Last year, the U.S. Supreme Court overturned Roe v. Wade, the 1973 case that guaranteed the federal right to abortion. The court’s decision in Dobbs v. Jackson Women’s Health Organization is a monumental setback to reproductive health care, not only restricting access to abortion services but also potentially jeopardizing access to other related medical services, such as contraception or fertility treatments in some states. Its implications could also threaten constitutional privacy protections, criminalize the provision of a range of health care services, and do irreparable harm to the patient-physician relationship. As a result of the decision, which the American College of Physicians (ACP) strongly opposed, abortion access has been severely curtailed or entirely banned in 24 states.
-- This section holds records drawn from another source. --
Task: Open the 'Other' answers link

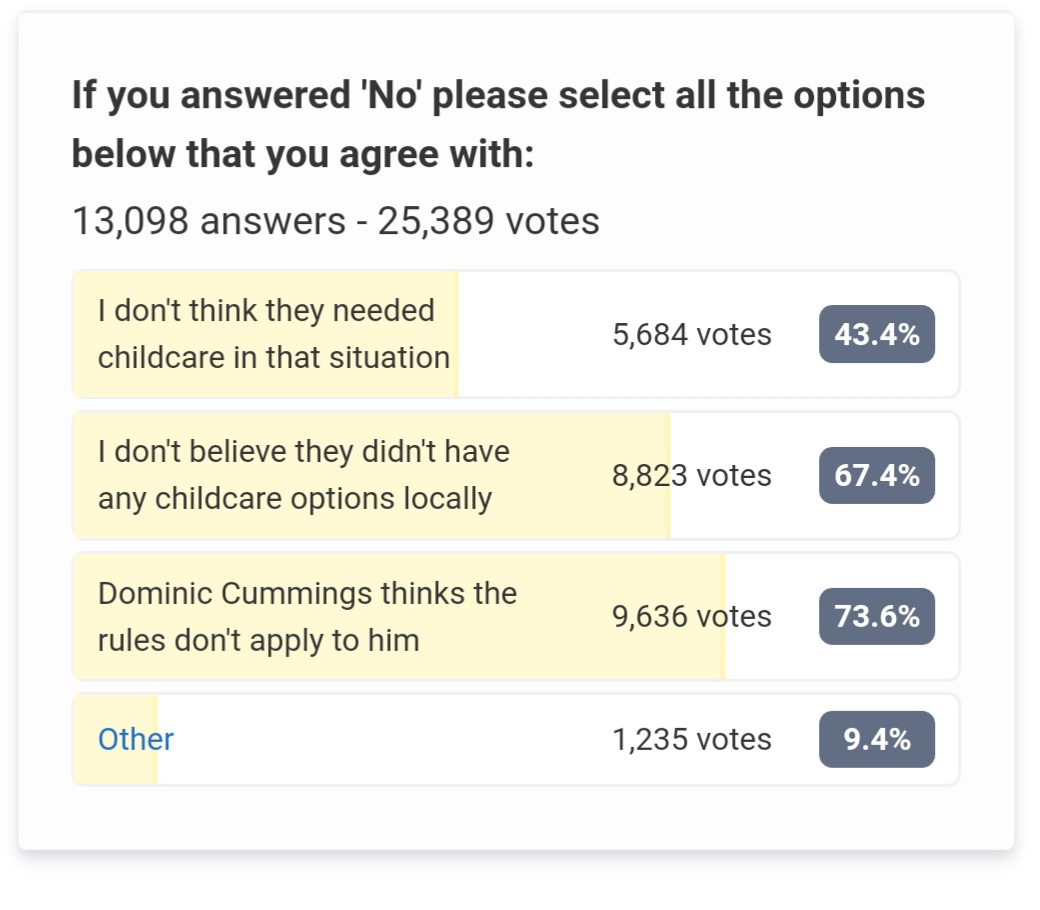Action: (x=135, y=740)
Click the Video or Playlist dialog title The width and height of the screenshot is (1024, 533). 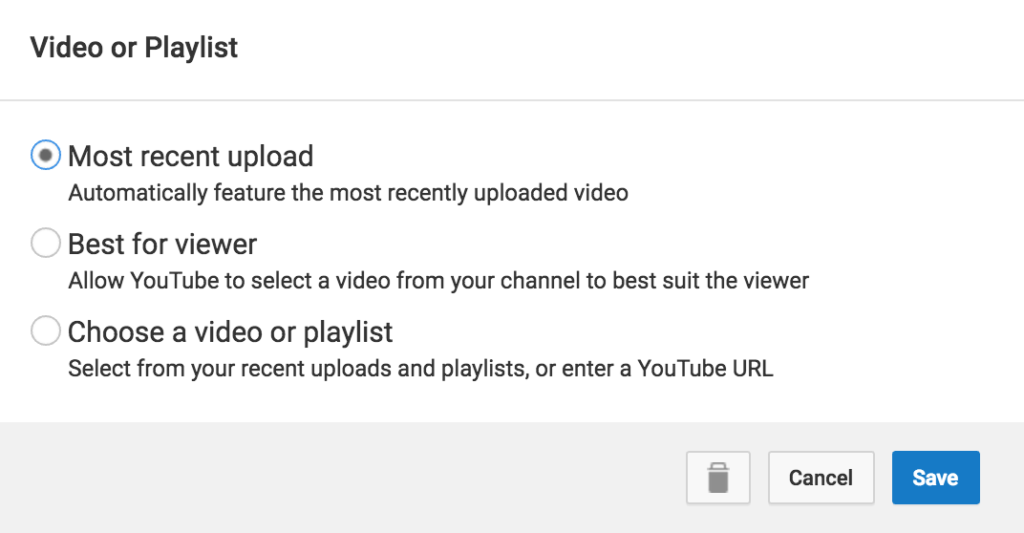tap(134, 48)
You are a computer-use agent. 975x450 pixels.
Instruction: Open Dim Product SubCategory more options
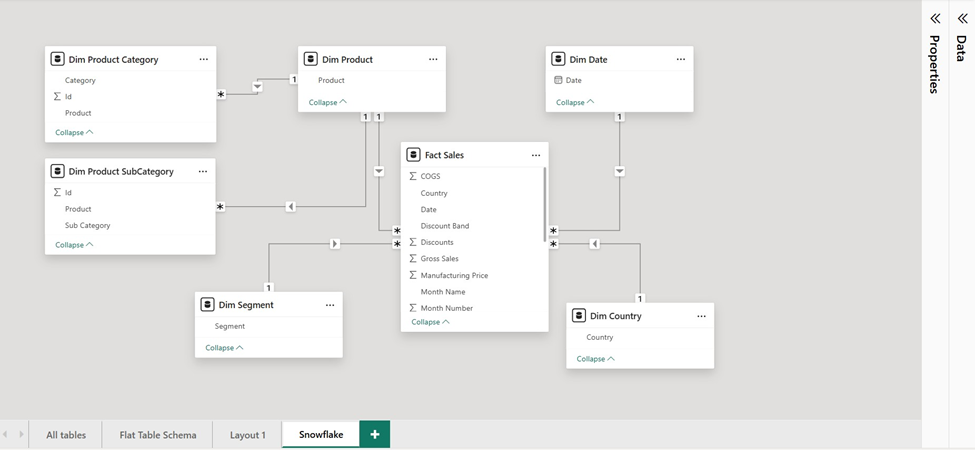(203, 171)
Other states are now likely to pass similarly restrictive policies now that the federal protections have been eliminated.

ACP’s Position

ACP believes policymakers should respect the principle of patient autonomy and ensure access for all patients to the full range of reproductive health care services, including abortion. ACP also believes that such reproductive health care decisions are foundational to the patient-physician relationship. Deciding whether to continue a pregnancy should be a private decision made by a patient in consultation with a physician or other health care professional, without interference from the government. We strongly oppose medically unnecessary government restrictions on any health care services. ACP is committed to protecting the patient-physician relationship and ensuring that our patients can access necessary services and that governmental interference does not prevent access to evidence-based care. In our most recent paper, “Reproductive Health Policy in the United States: An ACP Policy Brief (2023),” we make recommendations to protect patient access to care through the freedom to travel to seek medical care, the ability to receive prescription medication in the mail or via other shipping and delivery services, and to oppose efforts to criminalize the practice of medicine and restrict access to care.

Call to Action

  • Support $400 million for the Title X Family Service Grants in Fiscal Year 2024. This funding supports a broad range of services related to achieving pregnancy, preventing pregnancy, and assisting women, men, and couples with achieving their desired number of children. Regardless of which state someone resides in, everyone in America should have sufficient access to evidence-based family planning and sexual health information and the full range of services supported through Title X family planning programs.
  • Support H.R. 459/S. 323, the Secure Access for Essential Reproductive (SAFER) Health Act, which would strengthen health privacy laws to ensure that abortion-related health data cannot be shared without patient consent.
  • Support federal legislation, such as H.R. 12/S. 701, the Women’s Health Protection Act, to codify a right to reproductive health care services, including abortion, in federal statute.